*TEXTBLOCK*.
------------------------------------------------------------------------

Wer das archäologische Inventar, die Befunde und die aktuelle Forschungslage in diesem Zeitabschnitt Westfalens kennt, erahnt die Herausforderung, die eine angemessene Bearbeitung dieses Themas darstellt. Rashida Hussein-Oglüs Arbeit sei eine besondere Leistung mit nachhaltiger Wirkung für die Archäologie und ein Schlüssel für zukünftige Materialanalysen, urteilte der Beirat der DGUF in seiner Begründung. Laudatorin Dr. Jutta Kneisel (Universität Kiel) war vom dreifachen Gliederungsansatz für die Keramik »zutiefst beeindruckt«.

Wir haben mit der Preisträgerin gesprochen.

Frau Hussein-Oglü, die Keramik, mit der Sie sich befassen, ist ja nun optisch nicht so aufregend, Ihr Thema klingt mühsam. Warum haben Sie sich dafür entschieden, was hat Sie gereizt?

Generell finde ich die methodische Bandbreite in der Archäologie sehr spannend – von den klassischen facheigenen Ansätzen bis hin zu den Methoden aus den Nachbardisziplinen mit allem, was sie mit sich bringen: Von ersten Anwendungsversuchen über technisch-methodische Modifikationen bis hin zu den dringend notwendigen wissenschaftlichen Diskussionen der Ergebnisse, die leider häufig auf der Strecke bleiben. Die Arbeit an »meiner« Keramik versprach eine eigene kleine Fallstudie zu werden, bei der überprüft werden konnte, inwieweit sich eine Verquickung der archäologisch-typologischen Methode mit statistischen Auswertungen Gewinn bringend auf das Material anwenden lässt – oder eben auch nicht. Denn erst bei den einzelnen Gräberfeldauswertungen hat sich gezeigt, dass die Untersuchung überhaupt zu einem Ergebnis kommen würde. Das war spannend bis zum Schluss und jede Mühe wert.

Was ist denn das zentrale Ergebnis, welchen Gewinn hat ein westfälischer Kollege, wenn er Ihre Arbeit liest und nutzt?

------------------------------------------------------------------------

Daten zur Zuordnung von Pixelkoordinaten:

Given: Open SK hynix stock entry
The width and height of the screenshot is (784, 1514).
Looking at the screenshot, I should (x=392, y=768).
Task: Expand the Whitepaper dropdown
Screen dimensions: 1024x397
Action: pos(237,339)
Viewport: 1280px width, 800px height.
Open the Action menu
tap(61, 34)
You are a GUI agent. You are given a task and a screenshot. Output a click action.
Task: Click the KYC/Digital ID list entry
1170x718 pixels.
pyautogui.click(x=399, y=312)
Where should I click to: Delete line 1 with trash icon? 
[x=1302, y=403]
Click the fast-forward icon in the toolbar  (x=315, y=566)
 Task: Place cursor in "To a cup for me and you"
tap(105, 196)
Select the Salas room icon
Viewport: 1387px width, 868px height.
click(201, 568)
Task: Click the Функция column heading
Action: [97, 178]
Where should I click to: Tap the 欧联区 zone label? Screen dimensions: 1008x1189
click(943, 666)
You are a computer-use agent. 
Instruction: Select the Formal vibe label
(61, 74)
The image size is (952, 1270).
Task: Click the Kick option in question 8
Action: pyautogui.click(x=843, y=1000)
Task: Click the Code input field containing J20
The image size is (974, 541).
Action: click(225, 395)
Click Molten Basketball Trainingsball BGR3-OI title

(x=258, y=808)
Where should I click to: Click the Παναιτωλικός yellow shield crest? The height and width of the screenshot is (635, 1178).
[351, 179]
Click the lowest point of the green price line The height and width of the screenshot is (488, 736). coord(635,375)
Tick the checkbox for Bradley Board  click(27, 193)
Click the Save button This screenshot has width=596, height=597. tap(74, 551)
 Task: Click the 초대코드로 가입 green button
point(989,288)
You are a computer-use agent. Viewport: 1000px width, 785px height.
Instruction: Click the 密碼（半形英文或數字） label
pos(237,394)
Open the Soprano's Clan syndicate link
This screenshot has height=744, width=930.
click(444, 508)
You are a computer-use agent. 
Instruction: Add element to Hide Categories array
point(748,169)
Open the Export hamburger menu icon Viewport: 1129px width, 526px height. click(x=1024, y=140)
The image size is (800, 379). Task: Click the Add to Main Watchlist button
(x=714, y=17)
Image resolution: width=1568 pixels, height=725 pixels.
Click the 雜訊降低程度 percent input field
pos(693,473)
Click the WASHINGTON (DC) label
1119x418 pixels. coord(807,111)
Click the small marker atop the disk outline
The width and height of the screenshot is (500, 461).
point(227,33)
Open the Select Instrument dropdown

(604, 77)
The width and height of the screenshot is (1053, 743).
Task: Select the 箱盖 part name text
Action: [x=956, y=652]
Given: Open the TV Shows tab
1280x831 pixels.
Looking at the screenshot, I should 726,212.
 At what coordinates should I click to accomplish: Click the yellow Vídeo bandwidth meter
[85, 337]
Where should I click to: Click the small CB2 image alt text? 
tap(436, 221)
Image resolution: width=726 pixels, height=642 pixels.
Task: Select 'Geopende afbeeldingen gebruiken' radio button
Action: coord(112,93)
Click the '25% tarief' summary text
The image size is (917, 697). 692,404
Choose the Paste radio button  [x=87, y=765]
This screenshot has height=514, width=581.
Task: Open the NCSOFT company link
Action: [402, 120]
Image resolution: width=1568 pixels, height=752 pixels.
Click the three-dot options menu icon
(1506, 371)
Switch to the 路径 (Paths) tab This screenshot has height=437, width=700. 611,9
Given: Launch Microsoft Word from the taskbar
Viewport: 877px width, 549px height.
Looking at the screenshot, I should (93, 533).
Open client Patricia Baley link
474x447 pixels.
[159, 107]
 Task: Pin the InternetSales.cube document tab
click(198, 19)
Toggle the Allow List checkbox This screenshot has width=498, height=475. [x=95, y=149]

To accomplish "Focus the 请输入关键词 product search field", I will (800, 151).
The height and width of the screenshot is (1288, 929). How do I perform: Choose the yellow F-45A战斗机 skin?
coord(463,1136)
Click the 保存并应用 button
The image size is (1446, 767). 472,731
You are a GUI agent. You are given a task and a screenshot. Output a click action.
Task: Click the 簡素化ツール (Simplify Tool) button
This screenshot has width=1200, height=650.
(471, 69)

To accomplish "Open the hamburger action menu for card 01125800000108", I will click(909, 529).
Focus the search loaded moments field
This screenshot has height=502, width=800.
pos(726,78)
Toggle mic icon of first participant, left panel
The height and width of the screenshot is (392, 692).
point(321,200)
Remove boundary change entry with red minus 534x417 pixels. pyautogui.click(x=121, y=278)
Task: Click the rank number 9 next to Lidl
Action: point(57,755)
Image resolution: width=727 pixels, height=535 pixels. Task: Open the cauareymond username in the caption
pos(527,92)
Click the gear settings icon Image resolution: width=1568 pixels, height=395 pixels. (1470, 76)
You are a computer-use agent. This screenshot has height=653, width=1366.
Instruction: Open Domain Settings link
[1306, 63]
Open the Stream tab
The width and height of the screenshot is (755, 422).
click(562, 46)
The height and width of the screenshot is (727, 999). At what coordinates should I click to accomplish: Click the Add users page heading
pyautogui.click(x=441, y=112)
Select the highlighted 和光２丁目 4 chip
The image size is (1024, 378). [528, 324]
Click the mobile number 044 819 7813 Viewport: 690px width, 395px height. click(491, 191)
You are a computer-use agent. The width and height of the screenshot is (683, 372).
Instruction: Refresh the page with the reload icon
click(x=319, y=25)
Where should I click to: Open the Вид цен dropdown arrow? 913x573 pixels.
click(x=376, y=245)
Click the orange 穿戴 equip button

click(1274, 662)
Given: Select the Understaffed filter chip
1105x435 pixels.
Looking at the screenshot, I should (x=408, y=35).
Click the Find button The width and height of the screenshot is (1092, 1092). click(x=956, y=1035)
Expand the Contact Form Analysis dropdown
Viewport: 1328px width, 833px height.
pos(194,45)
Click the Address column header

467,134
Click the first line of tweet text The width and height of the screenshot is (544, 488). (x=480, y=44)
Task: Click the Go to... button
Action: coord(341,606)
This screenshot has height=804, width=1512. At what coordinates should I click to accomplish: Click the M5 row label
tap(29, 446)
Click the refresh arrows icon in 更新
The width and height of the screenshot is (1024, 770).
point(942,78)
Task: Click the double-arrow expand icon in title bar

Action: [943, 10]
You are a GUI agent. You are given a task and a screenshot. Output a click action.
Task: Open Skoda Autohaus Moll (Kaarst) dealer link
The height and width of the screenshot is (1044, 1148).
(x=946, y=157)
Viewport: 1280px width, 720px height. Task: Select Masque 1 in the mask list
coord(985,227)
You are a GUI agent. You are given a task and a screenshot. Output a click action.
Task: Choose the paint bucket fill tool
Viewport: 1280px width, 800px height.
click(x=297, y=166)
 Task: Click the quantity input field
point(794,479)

------------------------------------------------------------------------

*AUFGABEN*.
(1) Ersetze im Interview über die Keramik „mühsam“ durch „anstrengend“ und gib den Abschnitt wieder, der mit „Frau Hussein-Oglü, die“ beginnt und bis „hat Sie gereizt?“ reicht.
(2) Setze das Interview über die Keramik bitte im Anschluss an seinen letzten Satz fort.

*ERWARTETE ANTWORTEN*.
(1)
Frau Hussein-Oglü, die Keramik, mit der Sie sich befassen, ist ja nun optisch nicht so aufregend, Ihr Thema klingt anstrengend. Warum haben Sie sich dafür entschieden, was hat Sie gereizt?

(2)
Nun, die Arbeit bietet zunächst einmal eine Schritt-für-Schritt-Anleitung, um die Keramik der westfälischen Urnenfriedhöfe typologisch zu sortieren und mit einheitlichen Termini zu beschreiben. Darauf aufbauend erfolgt eine erste grobchronologische Einordnung der Gefäße, welche den aktuellen Forschungsstand, auch unter Berücksichtigung von 14C-Daten, widerspiegelt. Allein das ist ein großer Fortschritt, da bisher sehr mühselige Literaturrecherchen notwendig waren, um überhaupt datierbare Vergleichsfunde ausfindig zu machen. Das beginnt schon beim Begriffs-Dschungel, da es für dieselben Gefäßformen, je nach Bearbeiter, sehr unterschiedliche Bezeichnungen gibt. Für die drei Leitformen der Doppelkoni, Halsdoppelkoni und Terrinen – also den geläufigen Urnentypen – liegen mit meiner Arbeit jetzt außerdem metrische Indizes vor, welche die generelle Tendenz der Formentwicklung nachvollziehen und so eine feinchronologische Ansprache ermöglichen. Am Ende steht ein Gesamtpaket, das die wissenschaftliche Aufarbeitung spätbronze- und früheisenzeitlicher Grabkeramik erheblich erleichtert und erstmals, in Diskussion mit Metallfunden und Grabformen, die feinchronologische Auswertung der Urnenfriedhöfe erlaubt. Und an diesem Punkt darf man im Hinblick auf künftige Forschung weiterfragen: Wie steht es um Belegungsabfolgen, die Entwicklung von Bestattungssitten, im Grabbrauch ablesbare Sozialstrukturen und um den demographischen Wandel?

Was bedeutet die Auszeichnung für Sie?

Ich habe mich unheimlich darüber gefreut, zumal ich nie damit gerechnet hätte! Mir ist durchaus bewusst wie spröde die Arbeit ist, sowohl was das Material betrifft als auch bezüglich der Auswertungsstrategien. Ich war schon von dem Vorschlag für die Nominierung sehr überrascht und dachte, dass mit »Ems-Gurken« – so wird diese Keramik in Westfalen gern genannt - doch sicherlich kein Preis zu holen ist. Für meine eigene Forschung bedeutet dies aber auch, dass das wenig populäre Methodenstudium ad extremum seine Berechtigung hat und durchaus auch so wahrgenommen wird. Das motiviert mich natürlich sehr für weitere Projekte!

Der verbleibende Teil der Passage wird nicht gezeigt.